From the openings in their tents, Moses could hear every family weeping and wailing.  Jehovah was outraged and angry, and Moses was perturbed as well.  Moses asked Jehovah, "Why have you so ill used your servant?  What have I done to so displease you that you burden me with the responsibility for all these people?  Did I conceive all these people or give them birth that you tell me that I must carry them in my arms, like a nurse carries a baby, to the land that you vowed to give to their ancestors?  Where can I find meat for these people?  They keep whining and demanding, 'Give us meat to eat!'  I just can't carry all these people by myself.  The burden is too heavy for me.  If this is how I'm to be treated, just kill me now.  If I’m still in your favor, then do so and spare me this misery."

In response Jehovah told Moses, "Summon to me 70 elders of Israel, those known by you to be leaders and officers of the people.  Bring them into the Tabernacle where they may stand beside you.  I will come down and speak to you there.  I will remove some of my spiritual essence from you and give it to them so that they may share some of the burden of taking care of the people.  You won't have to bear it all yourself.  And you may tell the people to consecrate themselves for tomorrow and tell them that they will eat meat.  Jehovah has heard your complaints, 'If we only had meat to eat.  We were surely better off in Egypt!'  Well, Jehovah will give you meat and meat you will eat.  You’ll not eat it for just a day, or two days or five, or even ten or twenty days, but for an entire month until you’re stuffed and are sick of it.  For you have defied Jehovah to his face, crying and asking, ‘Why did we ever leave Egypt?'"

But Moses pointed out, "Here I have 600,000 men on foot and you say, 'I will give them meat to eat for a full month.'  If all the flocks and herds were slaughtered for them, would it be enough?  If all the fish in the sea were caught for them, would it suffice?"

"Is my power limited?"  Jehovah asked Moses.  "Now you will see whether or not I can make good on my word to your people."

Moses went out to see the people and told them what Jehovah had said.  He gathered together the 70 elders and had them line up round the Tabernacle Sanctum.  Jehovah descended in a cloud and addressed himself to them.  He imparted to the 70 elders some of the spiritual essence that he had bestowed upon Moses.  When this occurred, they began to prophesy.  (This, though, would never happen again.) 

Two men, Eldad and Medad, by name,  had stayed behind in camp, though they were listed among the elders.  Even so, the spirit possessed them.  Not having gone to the Tabernacle, they began prophesying in camp.   A young man ran and reported to Moses, "Eldad and Medad are prophesying in camp!"  Joshua son of Nun, who, since his youth, had been an aide of Moses, spoke up, "My master, Moses, you must stop them!"

Moses, though, told him, "Are you jealous of them for my sake?  Would that all the people of Jehovah were prophets and that Jehovah would entrust them with his spirit."

Moses and the elders then return to camp.

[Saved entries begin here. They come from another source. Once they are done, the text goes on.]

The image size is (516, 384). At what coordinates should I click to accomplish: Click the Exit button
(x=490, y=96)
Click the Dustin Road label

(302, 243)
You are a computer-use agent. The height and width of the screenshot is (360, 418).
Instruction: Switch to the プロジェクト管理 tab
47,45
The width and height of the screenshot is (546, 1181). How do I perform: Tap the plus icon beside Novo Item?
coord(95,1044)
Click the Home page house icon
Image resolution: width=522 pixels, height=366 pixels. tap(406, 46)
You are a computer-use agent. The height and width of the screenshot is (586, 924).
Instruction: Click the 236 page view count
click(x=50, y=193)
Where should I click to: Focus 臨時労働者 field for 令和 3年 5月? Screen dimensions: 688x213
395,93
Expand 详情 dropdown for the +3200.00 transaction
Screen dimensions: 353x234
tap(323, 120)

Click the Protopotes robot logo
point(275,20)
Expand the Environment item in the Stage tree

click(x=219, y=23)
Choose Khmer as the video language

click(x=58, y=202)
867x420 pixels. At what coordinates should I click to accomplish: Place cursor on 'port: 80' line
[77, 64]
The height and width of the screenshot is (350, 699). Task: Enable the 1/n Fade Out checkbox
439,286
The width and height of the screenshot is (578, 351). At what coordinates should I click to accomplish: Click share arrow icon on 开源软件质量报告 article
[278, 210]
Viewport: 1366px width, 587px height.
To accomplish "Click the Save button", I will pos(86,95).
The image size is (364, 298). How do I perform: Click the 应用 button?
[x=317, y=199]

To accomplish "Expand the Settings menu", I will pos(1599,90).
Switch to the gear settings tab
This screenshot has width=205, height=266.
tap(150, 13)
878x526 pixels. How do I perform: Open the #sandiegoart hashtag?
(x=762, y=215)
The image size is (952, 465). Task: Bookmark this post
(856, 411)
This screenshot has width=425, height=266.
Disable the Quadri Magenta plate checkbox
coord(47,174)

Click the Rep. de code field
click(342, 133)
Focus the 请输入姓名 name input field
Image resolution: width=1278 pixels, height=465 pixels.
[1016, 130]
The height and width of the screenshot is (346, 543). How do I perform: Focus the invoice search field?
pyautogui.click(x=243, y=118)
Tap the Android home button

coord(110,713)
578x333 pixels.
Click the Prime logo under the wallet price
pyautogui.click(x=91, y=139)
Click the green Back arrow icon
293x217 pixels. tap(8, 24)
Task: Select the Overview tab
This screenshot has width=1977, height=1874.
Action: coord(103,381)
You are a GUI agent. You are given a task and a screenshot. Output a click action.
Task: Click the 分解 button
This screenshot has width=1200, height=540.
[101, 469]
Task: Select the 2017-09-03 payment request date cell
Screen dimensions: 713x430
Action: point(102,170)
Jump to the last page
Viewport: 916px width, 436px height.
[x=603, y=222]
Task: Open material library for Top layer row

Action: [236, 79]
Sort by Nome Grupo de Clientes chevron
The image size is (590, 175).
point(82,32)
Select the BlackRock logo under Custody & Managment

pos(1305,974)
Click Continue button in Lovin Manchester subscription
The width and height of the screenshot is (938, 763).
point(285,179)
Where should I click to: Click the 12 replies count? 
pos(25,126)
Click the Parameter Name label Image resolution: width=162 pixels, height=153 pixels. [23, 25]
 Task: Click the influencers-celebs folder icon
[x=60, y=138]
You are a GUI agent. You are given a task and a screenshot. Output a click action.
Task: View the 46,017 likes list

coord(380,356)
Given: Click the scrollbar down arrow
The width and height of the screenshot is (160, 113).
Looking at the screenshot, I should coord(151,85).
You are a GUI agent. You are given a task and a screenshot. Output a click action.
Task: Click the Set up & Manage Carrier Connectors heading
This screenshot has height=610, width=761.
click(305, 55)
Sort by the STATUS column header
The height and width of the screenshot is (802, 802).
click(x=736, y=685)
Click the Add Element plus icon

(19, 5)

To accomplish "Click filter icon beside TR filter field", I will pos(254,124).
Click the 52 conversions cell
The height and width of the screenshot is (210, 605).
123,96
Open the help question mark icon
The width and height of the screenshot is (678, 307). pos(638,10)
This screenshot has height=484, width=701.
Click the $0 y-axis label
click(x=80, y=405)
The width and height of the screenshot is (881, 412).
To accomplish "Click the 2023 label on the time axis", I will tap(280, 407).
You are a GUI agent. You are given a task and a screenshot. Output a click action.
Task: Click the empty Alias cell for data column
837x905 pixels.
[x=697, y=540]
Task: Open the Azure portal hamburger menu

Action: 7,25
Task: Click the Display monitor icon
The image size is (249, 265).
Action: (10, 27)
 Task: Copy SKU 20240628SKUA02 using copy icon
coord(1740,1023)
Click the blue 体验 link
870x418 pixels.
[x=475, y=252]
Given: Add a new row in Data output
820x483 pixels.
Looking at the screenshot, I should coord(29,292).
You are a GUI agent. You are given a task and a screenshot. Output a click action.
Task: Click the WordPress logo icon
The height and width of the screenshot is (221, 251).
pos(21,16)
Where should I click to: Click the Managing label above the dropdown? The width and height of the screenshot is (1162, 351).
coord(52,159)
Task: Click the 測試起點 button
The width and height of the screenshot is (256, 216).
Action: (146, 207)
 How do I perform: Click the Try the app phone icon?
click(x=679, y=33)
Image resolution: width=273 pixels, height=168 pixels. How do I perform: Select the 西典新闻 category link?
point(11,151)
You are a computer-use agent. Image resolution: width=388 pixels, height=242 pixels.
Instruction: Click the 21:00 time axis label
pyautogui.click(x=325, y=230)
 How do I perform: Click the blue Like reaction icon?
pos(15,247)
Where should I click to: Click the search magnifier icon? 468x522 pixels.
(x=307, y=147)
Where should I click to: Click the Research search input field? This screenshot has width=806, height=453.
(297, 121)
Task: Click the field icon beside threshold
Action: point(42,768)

Jehovah sent a great wind that drove quail in from the sea.  They flew only two cubits above the ground and settled all around the camp in the radius of what would be a day's walk.  All that day and night, and the next day as well, the people were out catching quail.  No one caught less than ten homer’s worth.  The dead quails were spread to dry all around the camp.  But while the people were chewing the quail meat, even before they could swallow it, they had incurred the wrath of Jehovah.  He inflicted upon them a deadly illness.  (This place was therefore called Kibroth-hattaavah, because it was there that they buried people who had the "craving".)   From Kibroth-hattaavah the people journeyed to Hazeroth, where they remained for some time.

Notes
1. The people, who certainly had plenty to gripe about, do not find Jehovah sympathetic to their plight.  He led them out of bondage, out of Egypt and resents their ingratitude.  When he hears them grousing, he sets fire to the outskirts of their camp.  It's not clear how he does this, spontaneous combustion, does he hurl thunderbolts or drop incendiary material or what?  The text is not explicit whether the fires merely destroyed property or incinerated some people as well.  At any rate, it reveals what he already know of Jehovah's character.  He is thin-skinned and quick to anger and to assuage his anger he becomes destructive and murderous.  Moses must, as he often does, intervene to quell the violent rages of someone who consistently evinces the temperament of a psychopath.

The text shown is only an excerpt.